# Description of the task
Would you reproduce exactly, and only, the lines starting at the one with "How do I perform: Switch" and ending at the last line of the data, with both included? Leave the pictures out.

········

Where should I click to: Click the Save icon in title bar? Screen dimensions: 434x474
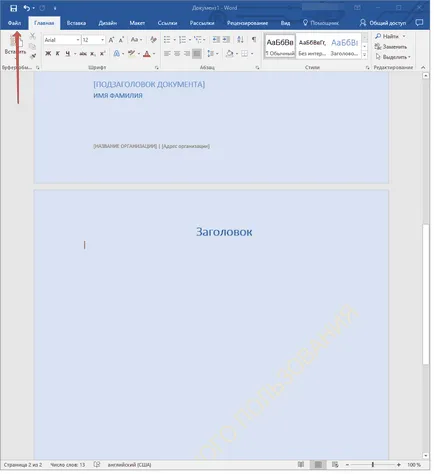[x=14, y=8]
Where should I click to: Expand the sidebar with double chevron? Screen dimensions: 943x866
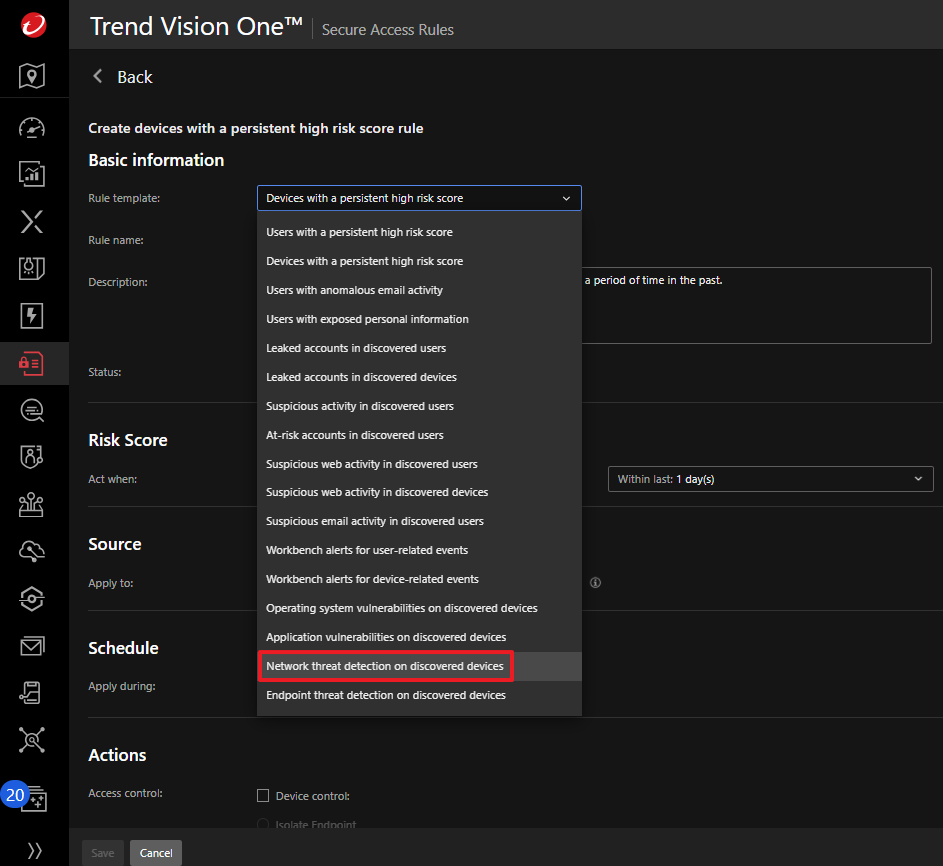tap(34, 851)
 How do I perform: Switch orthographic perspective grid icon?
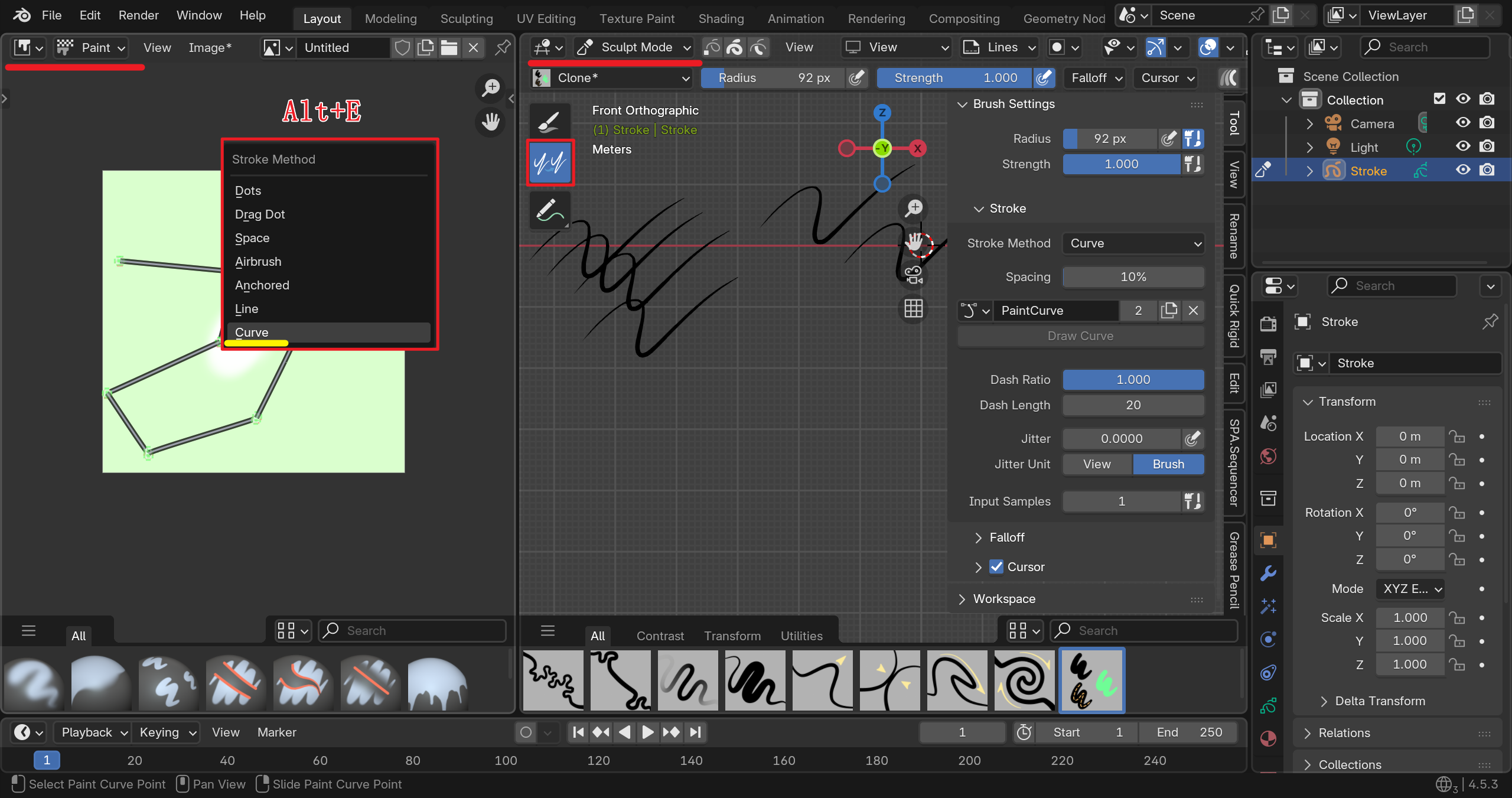914,308
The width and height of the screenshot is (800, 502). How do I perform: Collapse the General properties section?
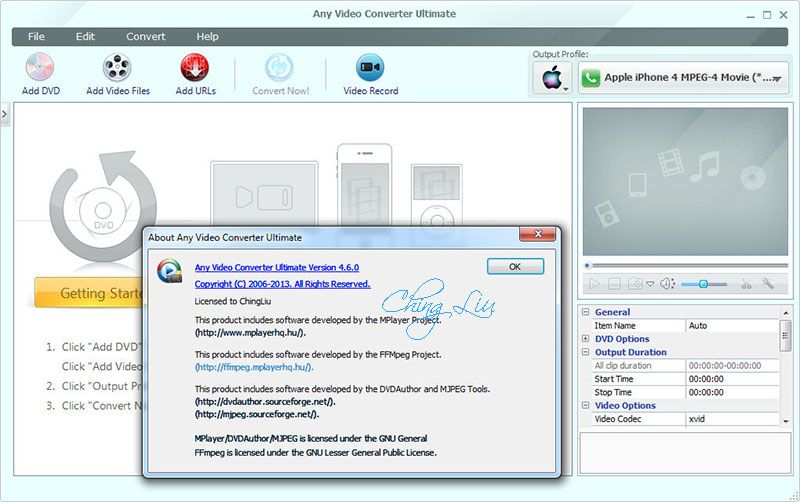point(586,312)
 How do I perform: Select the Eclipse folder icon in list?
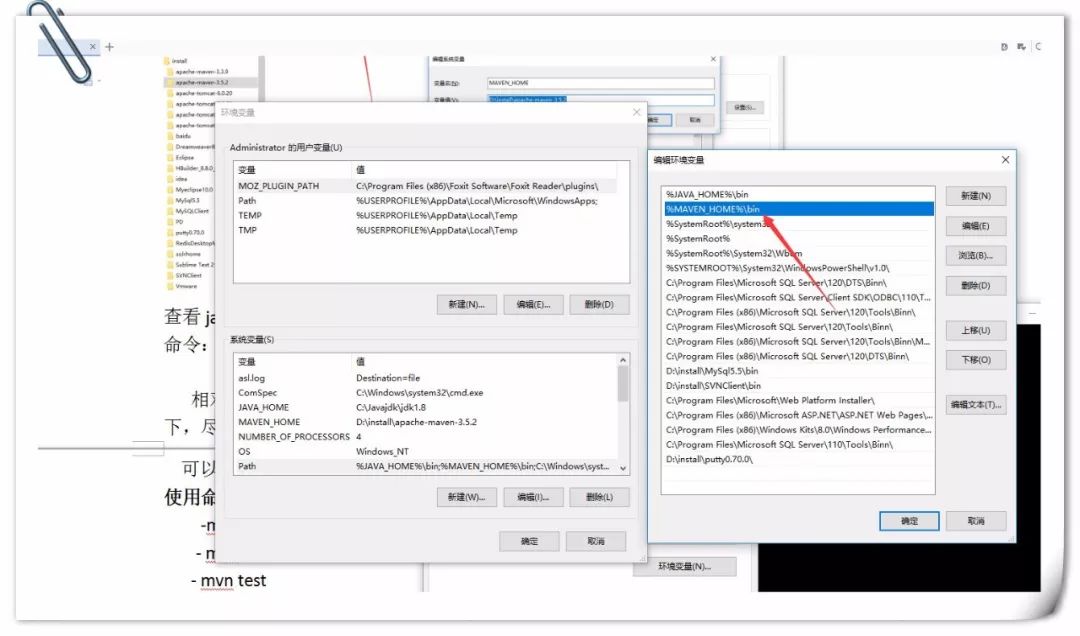[168, 157]
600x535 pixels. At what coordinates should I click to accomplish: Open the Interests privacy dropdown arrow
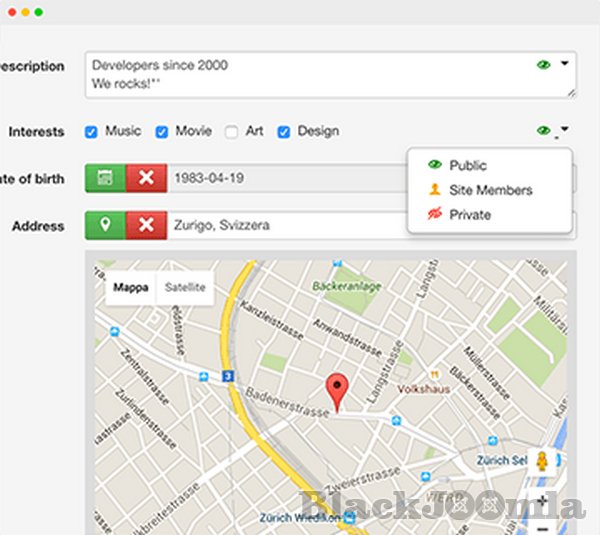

········

# Final answer
 How do I perform: Switch orthographic perspective grid icon?
914,308
The width and height of the screenshot is (800, 502). How do I perform: Collapse the General properties section?
point(586,312)
 How do I perform: Select the Eclipse folder icon in list?
[168, 157]
600x535 pixels. At what coordinates should I click to accomplish: Open the Interests privacy dropdown arrow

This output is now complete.